How do I... increase brand awareness?
When Sulove Bothra struggled to find an internship while studying for a master's degree in development studies at University of London, he identified a gap in the market for a service that matches interns with SMEs. In the US, he explains, internships are seen as pathways to potential positions,
if not great references, so universities "make sure they get as many students internships and jobs as quickly as possible". In the UK, he found, the service was under-funded, "so I took up the search for an internship myself".
He landed a placement and subsequently a permanent role at fund management firm Stargate Capital in 2008, but he couldn't shake the idea that he could build a business around connecting students and businesses, ensuring a good fit in terms of quality and culture on both sides, and taking a commission from any successful match. He founded InternStar last year "without a business plan but with a good enough idea".
Bothra has been building relationships with universities while mining his own network in the financial services sector to find out the potential needs of companies. "I am still at Stargate but hope to have the luxury of going full-time at InternStar soon," he says. "It's no longer something I can do five to nine."

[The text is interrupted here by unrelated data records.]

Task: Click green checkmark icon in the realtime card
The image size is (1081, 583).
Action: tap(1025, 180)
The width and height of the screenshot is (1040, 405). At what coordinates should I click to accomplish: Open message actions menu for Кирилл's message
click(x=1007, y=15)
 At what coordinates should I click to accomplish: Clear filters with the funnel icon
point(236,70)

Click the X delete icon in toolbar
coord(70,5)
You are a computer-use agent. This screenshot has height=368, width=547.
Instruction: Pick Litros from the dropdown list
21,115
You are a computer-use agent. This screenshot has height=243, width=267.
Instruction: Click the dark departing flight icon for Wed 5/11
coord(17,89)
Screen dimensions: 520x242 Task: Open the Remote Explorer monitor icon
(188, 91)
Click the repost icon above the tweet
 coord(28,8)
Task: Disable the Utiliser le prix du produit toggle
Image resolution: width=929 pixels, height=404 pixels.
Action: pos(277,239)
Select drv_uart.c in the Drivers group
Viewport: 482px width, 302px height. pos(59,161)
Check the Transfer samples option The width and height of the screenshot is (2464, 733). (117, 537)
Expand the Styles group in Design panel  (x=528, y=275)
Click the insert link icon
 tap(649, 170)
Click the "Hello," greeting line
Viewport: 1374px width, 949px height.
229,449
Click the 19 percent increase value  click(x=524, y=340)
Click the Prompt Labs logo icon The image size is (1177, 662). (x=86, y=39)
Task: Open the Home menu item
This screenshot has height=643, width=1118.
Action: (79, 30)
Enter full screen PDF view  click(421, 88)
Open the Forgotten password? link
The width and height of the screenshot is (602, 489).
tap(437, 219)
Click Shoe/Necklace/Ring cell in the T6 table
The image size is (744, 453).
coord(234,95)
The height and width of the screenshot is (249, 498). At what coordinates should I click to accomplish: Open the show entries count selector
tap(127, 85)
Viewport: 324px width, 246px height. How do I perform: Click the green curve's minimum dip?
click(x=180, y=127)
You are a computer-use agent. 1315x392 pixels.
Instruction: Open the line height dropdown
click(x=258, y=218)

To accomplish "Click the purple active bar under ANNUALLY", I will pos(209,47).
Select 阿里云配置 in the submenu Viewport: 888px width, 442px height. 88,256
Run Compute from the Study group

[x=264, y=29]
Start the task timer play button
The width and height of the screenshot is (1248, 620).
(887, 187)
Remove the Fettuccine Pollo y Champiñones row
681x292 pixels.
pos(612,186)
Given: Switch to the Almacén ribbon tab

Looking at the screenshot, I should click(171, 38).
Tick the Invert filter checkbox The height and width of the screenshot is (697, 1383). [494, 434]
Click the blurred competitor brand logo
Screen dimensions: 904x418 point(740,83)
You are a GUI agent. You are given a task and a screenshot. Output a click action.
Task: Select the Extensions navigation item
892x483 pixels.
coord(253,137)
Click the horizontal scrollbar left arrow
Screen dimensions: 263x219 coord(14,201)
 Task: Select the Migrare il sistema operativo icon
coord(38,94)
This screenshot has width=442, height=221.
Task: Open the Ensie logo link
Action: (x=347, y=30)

Having benefited from the services of a PR agency, Bothra is now looking to increase awareness of his brand. Not content to be a "quiet achiever", he says: "If I could ask a question, it is 'how do you go from proving the concept to becoming a truly wow brand'?" We ask three experts...
What the experts sayNick Basford, marketing director, UPS UK and Ireland
Even at this early stage in the development of your business, how you present your brand needs to stay closely connected to the evolution of your service model. UPS started out with two teenage entrepreneurs, a $100 loan and a good idea, proving that you can build a trusted, recognised brand from modest but strong foundations.
Placing your service differentiators at the heart of your brand will help give you the wow factor you seek, but it is important to focus on brand longevity, too. Consistency in your mission from day one will pay off in the long term.
Consider the different audiences at which your service is aimed. You must pitch to each in their own language while keeping your ideas coherent and clear. Ultimately, every brand is built on trust, so be sure to deliver a credible message that reflects what your customers can expect to receive from your service. This is the best way to earn positive word-of-mouth and a reputation for reliability.
Simon Middleton, founder, Brand Strategy Guru
Great brands have authenticity, distinctiveness and something truly compelling. You need to ask whether InternStar has these characteristics and, if not, work out how to develop the offering so that it does.
Authenticity is about being true to yourself. Whatever you claim, that's what you must offer. To do otherwise results in customer disappointment and brand collapse. Some brands get away with a lack of authenticity for a while, but great brands are the ones that are actually good at something.
Distinctiveness means being markedly different from the other guys. Sometimes this can come from the style in which something is delivered, rather than the thing itself. The cardinal rule is never to imitate. Be truly different, or don't bother.
Finally, be compelling. InternStar must make a connection emotionally, intellectually or sensually. This is the "wow". Sometimes it comes through outstanding customer experience, other times from narrative and occasionally through style. All truly great brands have this quality.
Patrick Smith, founder,
Truly wow brands are those that people love. The first thing that you have to do is focus on creating a great product.
In terms of communications, you need to outline why people should love you and then tell them in a way that they will love.
You don't say who your audience is-students, corporates or even universities-but you remember to target a message to your likely customers. For students, look online and to social media. Look where they look for internships, but also where they moan about not finding one, and then engage.
For corporates and universities, traditional media relations will be more important. But for all audiences, highlight the specific benefits you will provide.